> Task directions
Rewrite the data from the line with "Describe the element at coordinates (192, 568)" up to and including the line with "coordinates (38, 254).", substituting "desktop assistant" for "GUI agent" and leaving everything else unchanged. Give only those lines.

-- Given records follows --

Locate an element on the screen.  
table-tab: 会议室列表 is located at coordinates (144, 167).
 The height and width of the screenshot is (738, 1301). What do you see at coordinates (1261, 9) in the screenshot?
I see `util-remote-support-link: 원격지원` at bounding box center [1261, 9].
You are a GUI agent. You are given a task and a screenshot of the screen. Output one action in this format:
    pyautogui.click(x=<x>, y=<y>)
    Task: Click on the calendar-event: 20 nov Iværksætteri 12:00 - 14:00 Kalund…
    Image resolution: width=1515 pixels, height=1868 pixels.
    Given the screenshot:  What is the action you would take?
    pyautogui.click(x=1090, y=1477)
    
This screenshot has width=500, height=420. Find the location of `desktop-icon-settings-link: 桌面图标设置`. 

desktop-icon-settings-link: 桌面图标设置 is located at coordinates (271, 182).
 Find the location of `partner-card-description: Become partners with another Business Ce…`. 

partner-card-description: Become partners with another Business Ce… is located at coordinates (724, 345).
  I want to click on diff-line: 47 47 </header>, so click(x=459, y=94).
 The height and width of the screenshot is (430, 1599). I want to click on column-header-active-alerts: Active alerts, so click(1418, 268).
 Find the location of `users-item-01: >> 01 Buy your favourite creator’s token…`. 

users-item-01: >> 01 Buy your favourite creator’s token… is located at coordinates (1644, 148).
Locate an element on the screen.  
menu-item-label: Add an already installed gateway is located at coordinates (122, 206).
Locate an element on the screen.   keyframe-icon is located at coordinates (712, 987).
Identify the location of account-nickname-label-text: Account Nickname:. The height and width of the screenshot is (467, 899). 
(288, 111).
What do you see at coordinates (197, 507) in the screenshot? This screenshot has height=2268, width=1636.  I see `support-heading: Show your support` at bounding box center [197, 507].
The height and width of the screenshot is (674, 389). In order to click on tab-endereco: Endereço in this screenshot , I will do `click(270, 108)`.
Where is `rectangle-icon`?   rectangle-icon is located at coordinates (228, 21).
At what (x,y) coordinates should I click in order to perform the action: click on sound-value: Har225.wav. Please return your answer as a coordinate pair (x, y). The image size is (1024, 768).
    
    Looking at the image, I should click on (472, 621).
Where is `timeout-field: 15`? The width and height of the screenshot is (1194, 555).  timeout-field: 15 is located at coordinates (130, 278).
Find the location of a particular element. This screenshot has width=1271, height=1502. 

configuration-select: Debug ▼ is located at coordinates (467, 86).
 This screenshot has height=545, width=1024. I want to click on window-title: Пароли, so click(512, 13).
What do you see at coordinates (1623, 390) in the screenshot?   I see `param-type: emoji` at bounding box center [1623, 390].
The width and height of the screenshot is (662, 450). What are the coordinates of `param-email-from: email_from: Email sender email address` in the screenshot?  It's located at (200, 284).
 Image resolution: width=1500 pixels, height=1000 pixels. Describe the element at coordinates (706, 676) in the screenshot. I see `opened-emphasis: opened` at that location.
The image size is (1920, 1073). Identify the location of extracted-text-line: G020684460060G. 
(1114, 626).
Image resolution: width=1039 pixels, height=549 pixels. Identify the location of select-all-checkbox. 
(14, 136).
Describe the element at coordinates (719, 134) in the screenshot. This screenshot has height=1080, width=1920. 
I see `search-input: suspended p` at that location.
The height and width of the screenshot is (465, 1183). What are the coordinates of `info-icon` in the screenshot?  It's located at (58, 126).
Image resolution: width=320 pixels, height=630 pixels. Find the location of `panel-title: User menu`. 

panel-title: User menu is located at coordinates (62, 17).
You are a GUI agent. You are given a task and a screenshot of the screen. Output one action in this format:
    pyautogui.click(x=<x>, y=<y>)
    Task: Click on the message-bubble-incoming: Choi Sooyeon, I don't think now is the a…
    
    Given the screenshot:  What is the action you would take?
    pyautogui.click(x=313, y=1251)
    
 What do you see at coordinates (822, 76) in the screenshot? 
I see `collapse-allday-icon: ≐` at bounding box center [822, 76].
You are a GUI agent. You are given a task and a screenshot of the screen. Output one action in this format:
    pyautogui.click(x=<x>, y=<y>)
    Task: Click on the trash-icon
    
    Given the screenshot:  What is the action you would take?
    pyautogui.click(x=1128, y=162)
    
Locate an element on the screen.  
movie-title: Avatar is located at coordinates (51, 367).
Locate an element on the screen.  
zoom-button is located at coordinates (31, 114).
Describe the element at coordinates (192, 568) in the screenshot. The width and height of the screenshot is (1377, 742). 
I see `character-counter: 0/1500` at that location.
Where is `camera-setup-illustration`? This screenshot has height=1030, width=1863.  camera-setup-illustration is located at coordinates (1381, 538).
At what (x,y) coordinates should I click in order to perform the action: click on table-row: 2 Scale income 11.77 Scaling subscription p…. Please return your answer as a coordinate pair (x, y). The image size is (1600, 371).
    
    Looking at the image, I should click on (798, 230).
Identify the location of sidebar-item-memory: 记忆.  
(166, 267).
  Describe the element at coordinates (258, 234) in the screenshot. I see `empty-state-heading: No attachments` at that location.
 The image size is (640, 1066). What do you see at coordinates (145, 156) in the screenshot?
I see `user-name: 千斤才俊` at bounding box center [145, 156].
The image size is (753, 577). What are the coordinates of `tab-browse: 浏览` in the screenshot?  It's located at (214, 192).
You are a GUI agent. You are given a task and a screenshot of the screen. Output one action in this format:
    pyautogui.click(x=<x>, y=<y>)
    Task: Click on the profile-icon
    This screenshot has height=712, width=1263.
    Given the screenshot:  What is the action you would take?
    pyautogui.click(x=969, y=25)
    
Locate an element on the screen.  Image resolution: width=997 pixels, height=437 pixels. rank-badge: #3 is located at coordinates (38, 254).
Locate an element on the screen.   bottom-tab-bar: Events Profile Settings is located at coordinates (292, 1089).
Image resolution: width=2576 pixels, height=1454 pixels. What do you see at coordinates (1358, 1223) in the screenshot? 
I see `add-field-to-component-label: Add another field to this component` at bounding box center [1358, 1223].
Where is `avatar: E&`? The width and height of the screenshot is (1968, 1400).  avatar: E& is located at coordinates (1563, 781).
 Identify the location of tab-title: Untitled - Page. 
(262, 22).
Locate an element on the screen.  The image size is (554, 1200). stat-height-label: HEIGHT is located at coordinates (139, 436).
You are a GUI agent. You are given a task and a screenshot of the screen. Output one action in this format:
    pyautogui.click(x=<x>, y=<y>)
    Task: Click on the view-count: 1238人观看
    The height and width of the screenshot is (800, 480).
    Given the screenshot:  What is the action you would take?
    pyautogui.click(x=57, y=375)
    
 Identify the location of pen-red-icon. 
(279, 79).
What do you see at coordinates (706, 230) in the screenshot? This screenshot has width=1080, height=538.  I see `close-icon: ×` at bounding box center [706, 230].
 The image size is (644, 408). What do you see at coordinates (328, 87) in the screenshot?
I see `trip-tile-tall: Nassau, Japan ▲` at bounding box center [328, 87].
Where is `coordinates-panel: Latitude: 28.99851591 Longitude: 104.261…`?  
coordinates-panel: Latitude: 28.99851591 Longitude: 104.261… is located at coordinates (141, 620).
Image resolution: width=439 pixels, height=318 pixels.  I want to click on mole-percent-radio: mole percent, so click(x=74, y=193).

-- Given records concluded --

> Result of the exercise
Describe the element at coordinates (192, 568) in the screenshot. The width and height of the screenshot is (1377, 742). 
I see `character-counter: 0/1500` at that location.
Where is `camera-setup-illustration`? This screenshot has height=1030, width=1863.  camera-setup-illustration is located at coordinates (1381, 538).
At what (x,y) coordinates should I click in order to perform the action: click on table-row: 2 Scale income 11.77 Scaling subscription p…. Please return your answer as a coordinate pair (x, y). The image size is (1600, 371).
    
    Looking at the image, I should click on (798, 230).
Identify the location of sidebar-item-memory: 记忆.  
(166, 267).
  Describe the element at coordinates (258, 234) in the screenshot. I see `empty-state-heading: No attachments` at that location.
 The image size is (640, 1066). What do you see at coordinates (145, 156) in the screenshot?
I see `user-name: 千斤才俊` at bounding box center [145, 156].
The image size is (753, 577). What are the coordinates of `tab-browse: 浏览` in the screenshot?  It's located at (214, 192).
You are a desktop assistant. You are given a task and a screenshot of the screen. Output one action in this format:
    pyautogui.click(x=<x>, y=<y>)
    Task: Click on the profile-icon
    This screenshot has height=712, width=1263.
    Given the screenshot:  What is the action you would take?
    pyautogui.click(x=969, y=25)
    
Locate an element on the screen.  Image resolution: width=997 pixels, height=437 pixels. rank-badge: #3 is located at coordinates (38, 254).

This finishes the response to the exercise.